Even though I had prayed and prayed for the words to come, it turns out I didn’t actually want to hear them. I didn’t want to write about the pain I had experienced or the trials I had just come through. I still felt broken. The wounds were still fresh. I just wanted to move on and put it all behind me – not share it with the entire world. I tried to ignore the words. Turn the music up louder. Or turn it off completely. But still they came.
And I refused to write them.
I don’t remember exactly why, but at some point I stopped running. Maybe it was time. Maybe it was life. Whatever the reason, as I packed away my running shoes into the back of the closet the words were forgotten with them.

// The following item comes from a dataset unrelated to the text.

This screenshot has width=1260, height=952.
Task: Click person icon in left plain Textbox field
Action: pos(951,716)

For the last two years my blog has been silent, save one post after a nearly fatal car accident when I was compelled to give praise and thanks to the Lord for his sovereignty in sparing my life.
Which brings me back to this morning. As I was running, only 8 days into a new workout program I am using to try and fight peri-menopause, I heard them.

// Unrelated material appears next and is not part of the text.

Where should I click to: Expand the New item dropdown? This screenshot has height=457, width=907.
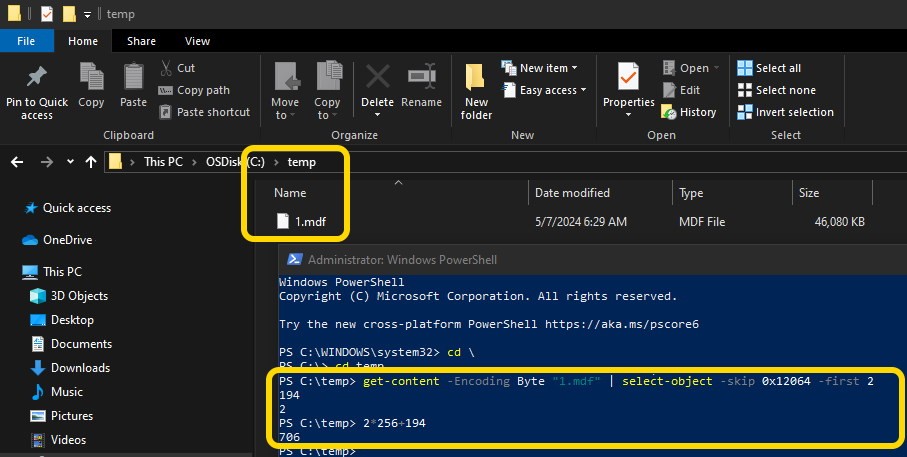541,68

In the gentle space between the noise in my head and the sound of the music in my ears, they were there. Words. Speaking to me. Urging me. Breaking my silence.
But this time, I felt ready for them. Like an old friend, their presence calmed me and was a welcome surprise.

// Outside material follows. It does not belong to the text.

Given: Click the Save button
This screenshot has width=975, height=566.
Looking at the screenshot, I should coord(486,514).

As these words from Kelly Clarkson, a power diva from my youth, dulled the hum-drum of the ever growing to-do list drafting in my head, I was immediately struck.
You think you got the best of me
Think you’ve had the last laugh
Bet you think that everything good is gone
Think you left me broken down
Think that I’ll come running back
Baby, you don’t know me, ’cause you’re dead wrong
I began to reflect on a recent situation. And while it was not an ex-boyfriend, there was an ex of sorts that I believe really did want to see me broken down. And Kelly had been right. The situation didn’t kill me. It has made me stronger. I give credit to Kelly. Her lyrics did get me thinking, however she and I differ in this point. Her resolution is “just me-myself-and I”, whereas my resolution is always “Father-Son-Spirit”.
Philippians 4:13 says,
“I can do all things through Christ who gives me strength.”
I think most often when this quote is used, at least as I have seen, the focus is heavily on the first part of the verse. All that I can do in Christ. But for me, as I reflected this morning, I felt heavily moved by the latter half. On Christ. Who GIVES STRENGTH.
If I was relying on me-myself-and I, I probably would be broken down right now. And while I’m not ready to go into details, I’ll say that I’ve recently walked through a season that was quite trying for me in many ways. And I am certain that relying on my own strength I would have buckled under the weight.
But Christ. He GIVES strength. HIS STRENGTH. Living in me so that I can take the struggles, the pain, the heartache – all that life throws at me – and not only endure them, but turn them into to praise and glory to God. Into encouragement for others. Into a testimony of God’s great goodness and mercy. All by the strength of Christ.
So, if the Lord has opened the door for my writer’s block to end and the words to return, I am ready to share them. I am no longer afraid of what I’ve walked through or the opportunity to use my experiences to give glory to God and offer encouragement to others. There is no hesitation to lace up and hit the pavement because I know whatever may come – whatever words I hear – whatever words I am being compelled to share – I can do it. Because the Lord gives me His strength. And I can trust in Him.